Excerpted text:

[FFmpeg-devel] [PATCH 1/4] avutil: add generic side data for video coding info
Timothée
timothee.informatique at regaud-chapuy.fr
Sun Jul 20 21:24:46 EEST 2025
On 18/07/2025 19:42, Lynne a wrote :
> On 18/07/2025 19:30, Timothée Regaud wrote:
>> From: Timothee Regaud <timothee.informatique at regaud-chapuy.fr>
>>
>> Adds the generic data structures to libavutil. The design is
>> recursive to support other codecs, even though the implementation is
>> only for H.264 for now.
>>
>> Signed-off-by: Timothee Regaud <timothee.informatique at regaud-chapuy.fr>
>> ---
>> libavutil/Makefile | 1 +
>> libavutil/frame.h | 7 ++
>> libavutil/side_data.c | 1 +
>> libavutil/video_coding_info.h | 163 ++++++++++++++++++++++++++++++++++
>> 4 files changed, 172 insertions(+)

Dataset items
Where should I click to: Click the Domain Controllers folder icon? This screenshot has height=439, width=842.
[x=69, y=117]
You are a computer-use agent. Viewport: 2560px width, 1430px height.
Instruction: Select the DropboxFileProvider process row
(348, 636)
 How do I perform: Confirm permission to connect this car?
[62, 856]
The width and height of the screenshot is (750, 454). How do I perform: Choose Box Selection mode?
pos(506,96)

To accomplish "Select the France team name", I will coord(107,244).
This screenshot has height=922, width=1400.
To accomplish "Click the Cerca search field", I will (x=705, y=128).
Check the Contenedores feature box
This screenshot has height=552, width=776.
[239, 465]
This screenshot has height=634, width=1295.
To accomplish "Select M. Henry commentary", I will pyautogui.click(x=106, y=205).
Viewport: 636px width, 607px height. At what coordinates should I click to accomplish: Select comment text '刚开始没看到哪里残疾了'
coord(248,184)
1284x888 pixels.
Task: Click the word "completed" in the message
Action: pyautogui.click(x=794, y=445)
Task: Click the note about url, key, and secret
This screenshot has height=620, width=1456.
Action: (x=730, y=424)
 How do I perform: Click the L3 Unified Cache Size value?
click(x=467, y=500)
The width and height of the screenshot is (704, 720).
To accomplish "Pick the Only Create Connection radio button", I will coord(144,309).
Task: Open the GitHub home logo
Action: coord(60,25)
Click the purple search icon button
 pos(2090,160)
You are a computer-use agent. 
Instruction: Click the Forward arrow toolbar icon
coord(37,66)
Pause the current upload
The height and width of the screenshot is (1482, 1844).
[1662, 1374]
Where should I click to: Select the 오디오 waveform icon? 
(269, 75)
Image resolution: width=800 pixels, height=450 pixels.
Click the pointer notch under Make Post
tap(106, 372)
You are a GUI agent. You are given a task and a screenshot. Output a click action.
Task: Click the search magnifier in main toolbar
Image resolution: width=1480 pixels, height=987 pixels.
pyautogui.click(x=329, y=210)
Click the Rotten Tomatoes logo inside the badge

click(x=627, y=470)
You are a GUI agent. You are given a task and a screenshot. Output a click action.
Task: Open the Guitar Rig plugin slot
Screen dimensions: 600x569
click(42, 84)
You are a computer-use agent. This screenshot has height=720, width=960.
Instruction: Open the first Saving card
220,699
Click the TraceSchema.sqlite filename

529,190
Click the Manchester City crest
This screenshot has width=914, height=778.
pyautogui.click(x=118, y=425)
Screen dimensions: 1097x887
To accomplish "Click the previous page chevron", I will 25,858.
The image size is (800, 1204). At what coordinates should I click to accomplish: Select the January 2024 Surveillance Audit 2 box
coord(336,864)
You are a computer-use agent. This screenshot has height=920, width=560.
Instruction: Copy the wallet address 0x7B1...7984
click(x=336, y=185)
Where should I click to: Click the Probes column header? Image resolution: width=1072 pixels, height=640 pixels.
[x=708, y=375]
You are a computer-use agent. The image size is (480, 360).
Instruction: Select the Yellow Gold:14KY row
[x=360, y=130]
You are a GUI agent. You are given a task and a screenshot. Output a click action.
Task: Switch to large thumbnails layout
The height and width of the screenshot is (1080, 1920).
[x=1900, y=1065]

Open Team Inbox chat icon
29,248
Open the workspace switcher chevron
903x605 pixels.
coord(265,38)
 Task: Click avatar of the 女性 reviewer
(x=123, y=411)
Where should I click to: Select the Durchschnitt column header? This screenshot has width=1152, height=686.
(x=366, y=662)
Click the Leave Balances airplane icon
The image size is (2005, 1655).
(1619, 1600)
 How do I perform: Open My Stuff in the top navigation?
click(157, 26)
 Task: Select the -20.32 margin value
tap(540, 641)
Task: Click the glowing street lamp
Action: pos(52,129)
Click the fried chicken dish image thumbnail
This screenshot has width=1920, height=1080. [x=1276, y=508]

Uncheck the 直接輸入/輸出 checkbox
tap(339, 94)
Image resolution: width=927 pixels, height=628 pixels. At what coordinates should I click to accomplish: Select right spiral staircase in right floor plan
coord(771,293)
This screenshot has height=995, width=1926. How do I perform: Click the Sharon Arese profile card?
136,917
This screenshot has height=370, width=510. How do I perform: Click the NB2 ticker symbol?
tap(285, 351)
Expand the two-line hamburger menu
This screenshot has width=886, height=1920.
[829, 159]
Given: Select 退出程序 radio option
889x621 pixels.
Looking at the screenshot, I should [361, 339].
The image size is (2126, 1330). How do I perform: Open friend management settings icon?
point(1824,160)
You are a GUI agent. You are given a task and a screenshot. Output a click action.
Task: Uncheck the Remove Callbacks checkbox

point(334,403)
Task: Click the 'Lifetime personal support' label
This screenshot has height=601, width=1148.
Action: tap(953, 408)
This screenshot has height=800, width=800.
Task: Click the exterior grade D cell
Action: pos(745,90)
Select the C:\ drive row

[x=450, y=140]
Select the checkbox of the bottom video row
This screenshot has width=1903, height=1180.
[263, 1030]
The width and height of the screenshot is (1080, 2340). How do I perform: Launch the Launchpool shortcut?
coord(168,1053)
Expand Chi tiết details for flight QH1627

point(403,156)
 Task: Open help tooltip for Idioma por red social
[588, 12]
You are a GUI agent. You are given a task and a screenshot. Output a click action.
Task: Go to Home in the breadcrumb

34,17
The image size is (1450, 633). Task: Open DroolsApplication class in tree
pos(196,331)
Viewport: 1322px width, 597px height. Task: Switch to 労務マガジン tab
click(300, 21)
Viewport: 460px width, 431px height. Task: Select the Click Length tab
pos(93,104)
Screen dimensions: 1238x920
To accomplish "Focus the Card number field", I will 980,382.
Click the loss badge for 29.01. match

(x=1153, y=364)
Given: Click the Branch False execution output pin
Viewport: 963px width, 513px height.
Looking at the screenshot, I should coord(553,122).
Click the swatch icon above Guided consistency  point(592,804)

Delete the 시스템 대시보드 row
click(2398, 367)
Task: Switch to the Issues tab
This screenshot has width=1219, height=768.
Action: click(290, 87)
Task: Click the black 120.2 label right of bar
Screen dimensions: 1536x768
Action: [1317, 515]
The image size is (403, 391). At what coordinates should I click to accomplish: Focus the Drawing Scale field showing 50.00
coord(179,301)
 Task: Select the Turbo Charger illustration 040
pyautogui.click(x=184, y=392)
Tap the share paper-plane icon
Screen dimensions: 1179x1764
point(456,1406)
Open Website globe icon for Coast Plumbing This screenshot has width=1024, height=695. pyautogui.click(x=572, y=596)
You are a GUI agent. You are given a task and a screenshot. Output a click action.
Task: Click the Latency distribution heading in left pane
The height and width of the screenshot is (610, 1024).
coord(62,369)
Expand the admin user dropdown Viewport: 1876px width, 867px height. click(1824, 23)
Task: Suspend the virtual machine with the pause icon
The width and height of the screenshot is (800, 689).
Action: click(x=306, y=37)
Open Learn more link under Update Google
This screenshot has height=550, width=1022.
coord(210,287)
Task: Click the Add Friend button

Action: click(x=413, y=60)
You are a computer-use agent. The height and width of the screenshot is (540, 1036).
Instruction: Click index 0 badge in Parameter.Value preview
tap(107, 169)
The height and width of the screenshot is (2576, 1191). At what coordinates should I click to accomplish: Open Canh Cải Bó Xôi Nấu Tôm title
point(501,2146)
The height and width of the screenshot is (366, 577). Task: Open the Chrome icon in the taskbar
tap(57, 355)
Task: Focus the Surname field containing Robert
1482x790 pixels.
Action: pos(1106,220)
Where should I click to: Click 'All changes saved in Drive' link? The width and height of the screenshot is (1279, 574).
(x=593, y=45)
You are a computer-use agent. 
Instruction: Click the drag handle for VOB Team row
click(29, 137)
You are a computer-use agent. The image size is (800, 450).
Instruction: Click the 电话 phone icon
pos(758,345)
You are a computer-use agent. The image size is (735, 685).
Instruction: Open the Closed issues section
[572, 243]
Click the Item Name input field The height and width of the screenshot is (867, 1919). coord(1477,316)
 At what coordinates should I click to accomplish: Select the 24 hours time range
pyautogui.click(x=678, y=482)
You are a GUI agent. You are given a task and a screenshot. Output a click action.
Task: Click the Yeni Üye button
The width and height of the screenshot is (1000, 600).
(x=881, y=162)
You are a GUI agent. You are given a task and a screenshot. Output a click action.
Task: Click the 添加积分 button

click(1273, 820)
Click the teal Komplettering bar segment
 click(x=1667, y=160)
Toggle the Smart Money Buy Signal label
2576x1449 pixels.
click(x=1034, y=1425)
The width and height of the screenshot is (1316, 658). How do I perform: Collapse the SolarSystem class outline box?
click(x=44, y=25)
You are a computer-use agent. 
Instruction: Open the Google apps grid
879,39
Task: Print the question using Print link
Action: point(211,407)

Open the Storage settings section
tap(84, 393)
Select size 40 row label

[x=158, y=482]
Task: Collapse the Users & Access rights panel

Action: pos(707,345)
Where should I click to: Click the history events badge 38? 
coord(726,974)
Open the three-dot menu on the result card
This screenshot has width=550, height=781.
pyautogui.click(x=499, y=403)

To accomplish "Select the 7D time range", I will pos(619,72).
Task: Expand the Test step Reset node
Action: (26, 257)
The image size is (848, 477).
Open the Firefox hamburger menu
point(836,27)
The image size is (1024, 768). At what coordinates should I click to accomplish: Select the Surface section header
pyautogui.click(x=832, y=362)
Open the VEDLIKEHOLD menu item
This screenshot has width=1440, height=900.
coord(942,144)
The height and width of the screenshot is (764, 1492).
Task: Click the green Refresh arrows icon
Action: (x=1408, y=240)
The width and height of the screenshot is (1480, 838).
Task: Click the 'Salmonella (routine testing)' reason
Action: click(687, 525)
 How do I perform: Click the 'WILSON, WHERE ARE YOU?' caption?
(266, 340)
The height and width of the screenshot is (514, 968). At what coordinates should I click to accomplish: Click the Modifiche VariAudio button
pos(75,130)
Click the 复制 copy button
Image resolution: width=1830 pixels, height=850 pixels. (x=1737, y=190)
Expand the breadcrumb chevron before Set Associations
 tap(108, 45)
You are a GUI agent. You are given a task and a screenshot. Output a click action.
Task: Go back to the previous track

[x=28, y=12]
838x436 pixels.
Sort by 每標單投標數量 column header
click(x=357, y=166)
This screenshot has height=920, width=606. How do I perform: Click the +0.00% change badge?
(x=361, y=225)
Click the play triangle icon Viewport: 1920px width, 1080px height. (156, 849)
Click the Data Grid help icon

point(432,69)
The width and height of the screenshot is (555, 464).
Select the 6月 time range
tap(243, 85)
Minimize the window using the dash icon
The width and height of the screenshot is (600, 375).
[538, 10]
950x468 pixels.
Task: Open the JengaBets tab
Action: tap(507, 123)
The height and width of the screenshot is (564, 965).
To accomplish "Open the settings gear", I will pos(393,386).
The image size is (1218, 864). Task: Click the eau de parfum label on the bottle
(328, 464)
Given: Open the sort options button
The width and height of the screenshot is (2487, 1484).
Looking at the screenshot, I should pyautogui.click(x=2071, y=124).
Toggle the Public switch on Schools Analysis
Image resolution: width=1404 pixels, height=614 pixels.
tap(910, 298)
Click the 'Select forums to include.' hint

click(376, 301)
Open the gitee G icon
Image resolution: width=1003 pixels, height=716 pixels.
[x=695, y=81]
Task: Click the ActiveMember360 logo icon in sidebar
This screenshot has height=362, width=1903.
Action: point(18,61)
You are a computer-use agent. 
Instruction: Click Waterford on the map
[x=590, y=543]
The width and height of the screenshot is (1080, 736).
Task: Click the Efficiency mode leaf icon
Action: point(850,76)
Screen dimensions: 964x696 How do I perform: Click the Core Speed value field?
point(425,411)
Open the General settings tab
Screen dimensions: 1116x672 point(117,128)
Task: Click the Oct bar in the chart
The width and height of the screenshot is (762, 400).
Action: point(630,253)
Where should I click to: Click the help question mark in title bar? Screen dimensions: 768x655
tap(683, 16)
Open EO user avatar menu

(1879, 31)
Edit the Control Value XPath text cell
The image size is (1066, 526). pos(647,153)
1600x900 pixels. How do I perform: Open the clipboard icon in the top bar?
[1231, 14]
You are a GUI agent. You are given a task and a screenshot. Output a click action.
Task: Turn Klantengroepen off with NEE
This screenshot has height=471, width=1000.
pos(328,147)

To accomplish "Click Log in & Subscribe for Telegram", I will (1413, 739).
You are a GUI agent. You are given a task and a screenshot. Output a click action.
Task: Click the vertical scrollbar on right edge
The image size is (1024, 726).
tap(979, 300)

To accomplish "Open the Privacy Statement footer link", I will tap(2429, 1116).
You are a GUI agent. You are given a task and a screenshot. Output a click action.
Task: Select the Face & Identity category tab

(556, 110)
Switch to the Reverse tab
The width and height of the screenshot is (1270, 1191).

Objective 1: Transfer the dataset rows starting at the line containing "Task: Click the Add Friend button" and ending at the line containing "tap(107, 169)". Keep the requests, and add 69 to every click coordinate in the answers.
Objective 2: Pick up the FFmpeg patch email on generic side data for video coding info from the point where it stops.

Exercise answer 1:
Task: Click the Add Friend button

Action: click(x=482, y=129)
You are a computer-use agent. The height and width of the screenshot is (540, 1036).
Instruction: Click index 0 badge in Parameter.Value preview
tap(176, 238)

Exercise answer 2:
>> create mode 100644 libavutil/video_coding_info.h
>>
>> diff --git a/libavutil/Makefile b/libavutil/Makefile
>> index 94a56bb72f..44e51ab7ae 100644
>> --- a/libavutil/Makefile
>> +++ b/libavutil/Makefile
>> @@ -93,6 +93,7 @@ HEADERS =
>> adler32.h \
>> tree.h \
>> twofish.h \
>> uuid.h \
>> + video_coding_info.h \
>> version.h \
>> video_enc_params.h \
>> xtea.h \
>> diff --git a/libavutil/frame.h b/libavutil/frame.h
>> index c50cd263d9..f4404472a0 100644
>> --- a/libavutil/frame.h
>> +++ b/libavutil/frame.h
>> @@ -254,6 +254,13 @@ enum AVFrameSideDataType {
>> * libavutil/tdrdi.h.
>> */
>> AV_FRAME_DATA_3D_REFERENCE_DISPLAYS,
>> +
>> + /**
>> + * Detailed block-level coding information. The data is an
>> AVVideoCodingInfo
>> + * structure. This is exported by video decoders and can be used
>> by filters
>> + * for analysis and visualization.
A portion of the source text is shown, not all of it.